* **The task**
Extract the entries in their exact form.

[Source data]

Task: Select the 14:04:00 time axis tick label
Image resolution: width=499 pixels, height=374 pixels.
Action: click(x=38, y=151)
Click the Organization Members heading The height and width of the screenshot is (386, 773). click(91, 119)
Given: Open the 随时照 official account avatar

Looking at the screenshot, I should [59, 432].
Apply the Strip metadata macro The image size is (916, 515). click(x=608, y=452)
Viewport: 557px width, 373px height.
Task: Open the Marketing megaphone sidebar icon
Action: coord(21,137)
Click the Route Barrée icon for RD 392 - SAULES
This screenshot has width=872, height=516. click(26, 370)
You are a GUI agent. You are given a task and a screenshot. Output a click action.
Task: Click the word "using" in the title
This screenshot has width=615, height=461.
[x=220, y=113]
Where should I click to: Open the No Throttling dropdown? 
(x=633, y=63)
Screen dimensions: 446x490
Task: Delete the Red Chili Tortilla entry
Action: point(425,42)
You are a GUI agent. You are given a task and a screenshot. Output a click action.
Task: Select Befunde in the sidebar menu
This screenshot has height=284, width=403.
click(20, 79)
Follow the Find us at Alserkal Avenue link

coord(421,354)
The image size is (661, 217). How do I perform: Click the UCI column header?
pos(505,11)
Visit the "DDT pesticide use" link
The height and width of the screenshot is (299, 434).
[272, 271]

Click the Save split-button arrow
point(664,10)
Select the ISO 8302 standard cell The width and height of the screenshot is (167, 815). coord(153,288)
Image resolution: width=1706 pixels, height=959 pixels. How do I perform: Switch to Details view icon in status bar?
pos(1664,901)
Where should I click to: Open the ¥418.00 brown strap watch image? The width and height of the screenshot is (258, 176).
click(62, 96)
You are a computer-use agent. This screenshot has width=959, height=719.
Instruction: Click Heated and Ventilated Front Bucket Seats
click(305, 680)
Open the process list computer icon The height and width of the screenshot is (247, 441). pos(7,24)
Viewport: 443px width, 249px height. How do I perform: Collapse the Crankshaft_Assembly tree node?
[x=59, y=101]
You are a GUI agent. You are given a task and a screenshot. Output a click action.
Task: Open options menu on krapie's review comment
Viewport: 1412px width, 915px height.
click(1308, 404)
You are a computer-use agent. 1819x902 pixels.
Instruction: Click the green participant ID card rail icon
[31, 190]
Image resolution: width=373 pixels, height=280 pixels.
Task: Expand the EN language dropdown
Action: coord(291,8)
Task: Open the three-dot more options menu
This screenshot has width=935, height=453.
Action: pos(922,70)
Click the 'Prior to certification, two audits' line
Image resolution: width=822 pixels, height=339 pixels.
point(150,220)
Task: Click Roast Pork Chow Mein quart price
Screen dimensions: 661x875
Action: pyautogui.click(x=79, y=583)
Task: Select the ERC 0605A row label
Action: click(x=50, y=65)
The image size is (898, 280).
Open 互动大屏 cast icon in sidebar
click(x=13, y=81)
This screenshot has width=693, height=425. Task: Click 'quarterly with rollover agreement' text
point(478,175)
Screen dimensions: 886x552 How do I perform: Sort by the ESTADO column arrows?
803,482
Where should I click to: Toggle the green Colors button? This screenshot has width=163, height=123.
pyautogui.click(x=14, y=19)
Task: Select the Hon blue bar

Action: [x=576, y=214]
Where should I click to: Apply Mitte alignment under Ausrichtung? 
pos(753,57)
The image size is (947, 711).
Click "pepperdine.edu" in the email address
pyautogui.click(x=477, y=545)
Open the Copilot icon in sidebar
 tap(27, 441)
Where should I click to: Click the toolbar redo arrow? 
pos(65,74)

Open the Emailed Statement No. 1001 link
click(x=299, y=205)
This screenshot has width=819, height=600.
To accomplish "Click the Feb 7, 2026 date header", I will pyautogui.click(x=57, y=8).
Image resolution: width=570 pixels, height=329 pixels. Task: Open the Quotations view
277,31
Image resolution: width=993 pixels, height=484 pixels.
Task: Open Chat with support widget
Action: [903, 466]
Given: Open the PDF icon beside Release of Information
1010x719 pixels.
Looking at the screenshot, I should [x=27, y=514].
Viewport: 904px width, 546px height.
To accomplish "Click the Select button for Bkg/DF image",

* **Reply**
Task: Select the 14:04:00 time axis tick label
Image resolution: width=499 pixels, height=374 pixels.
Action: click(x=38, y=151)
Click the Organization Members heading The height and width of the screenshot is (386, 773). click(91, 119)
Given: Open the 随时照 official account avatar

Looking at the screenshot, I should [59, 432].
Apply the Strip metadata macro The image size is (916, 515). click(x=608, y=452)
Viewport: 557px width, 373px height.
Task: Open the Marketing megaphone sidebar icon
Action: coord(21,137)
Click the Route Barrée icon for RD 392 - SAULES
This screenshot has width=872, height=516. click(26, 370)
You are a GUI agent. You are given a task and a screenshot. Output a click action.
Task: Click the word "using" in the title
This screenshot has width=615, height=461.
[x=220, y=113]
Where should I click to: Open the No Throttling dropdown? 
(x=633, y=63)
Screen dimensions: 446x490
Task: Delete the Red Chili Tortilla entry
Action: point(425,42)
You are a GUI agent. You are given a task and a screenshot. Output a click action.
Task: Select Befunde in the sidebar menu
This screenshot has height=284, width=403.
click(20, 79)
Follow the Find us at Alserkal Avenue link

coord(421,354)
The image size is (661, 217). How do I perform: Click the UCI column header?
pos(505,11)
Visit the "DDT pesticide use" link
The height and width of the screenshot is (299, 434).
[272, 271]

Click the Save split-button arrow
point(664,10)
Select the ISO 8302 standard cell The width and height of the screenshot is (167, 815). coord(153,288)
Image resolution: width=1706 pixels, height=959 pixels. How do I perform: Switch to Details view icon in status bar?
pos(1664,901)
Where should I click to: Open the ¥418.00 brown strap watch image? The width and height of the screenshot is (258, 176).
click(62, 96)
You are a computer-use agent. This screenshot has width=959, height=719.
Instruction: Click Heated and Ventilated Front Bucket Seats
click(305, 680)
Open the process list computer icon The height and width of the screenshot is (247, 441). pos(7,24)
Viewport: 443px width, 249px height. How do I perform: Collapse the Crankshaft_Assembly tree node?
[x=59, y=101]
You are a GUI agent. You are given a task and a screenshot. Output a click action.
Task: Open options menu on krapie's review comment
Viewport: 1412px width, 915px height.
click(1308, 404)
You are a computer-use agent. 1819x902 pixels.
Instruction: Click the green participant ID card rail icon
[31, 190]
Image resolution: width=373 pixels, height=280 pixels.
Task: Expand the EN language dropdown
Action: coord(291,8)
Task: Open the three-dot more options menu
This screenshot has width=935, height=453.
Action: pos(922,70)
Click the 'Prior to certification, two audits' line
Image resolution: width=822 pixels, height=339 pixels.
point(150,220)
Task: Click Roast Pork Chow Mein quart price
Screen dimensions: 661x875
Action: pyautogui.click(x=79, y=583)
Task: Select the ERC 0605A row label
Action: click(x=50, y=65)
The image size is (898, 280).
Open 互动大屏 cast icon in sidebar
click(x=13, y=81)
This screenshot has width=693, height=425. Task: Click 'quarterly with rollover agreement' text
point(478,175)
Screen dimensions: 886x552 How do I perform: Sort by the ESTADO column arrows?
803,482
Where should I click to: Toggle the green Colors button? This screenshot has width=163, height=123.
pyautogui.click(x=14, y=19)
Task: Select the Hon blue bar

Action: [x=576, y=214]
Where should I click to: Apply Mitte alignment under Ausrichtung? 
pos(753,57)
The image size is (947, 711).
Click "pepperdine.edu" in the email address
pyautogui.click(x=477, y=545)
Open the Copilot icon in sidebar
 tap(27, 441)
Where should I click to: Click the toolbar redo arrow? 
pos(65,74)

Open the Emailed Statement No. 1001 link
click(x=299, y=205)
This screenshot has width=819, height=600.
To accomplish "Click the Feb 7, 2026 date header", I will pyautogui.click(x=57, y=8).
Image resolution: width=570 pixels, height=329 pixels. Task: Open the Quotations view
277,31
Image resolution: width=993 pixels, height=484 pixels.
Task: Open Chat with support widget
Action: [903, 466]
Given: Open the PDF icon beside Release of Information
1010x719 pixels.
Looking at the screenshot, I should [x=27, y=514].
Viewport: 904px width, 546px height.
To accomplish "Click the Select button for Bkg/DF image",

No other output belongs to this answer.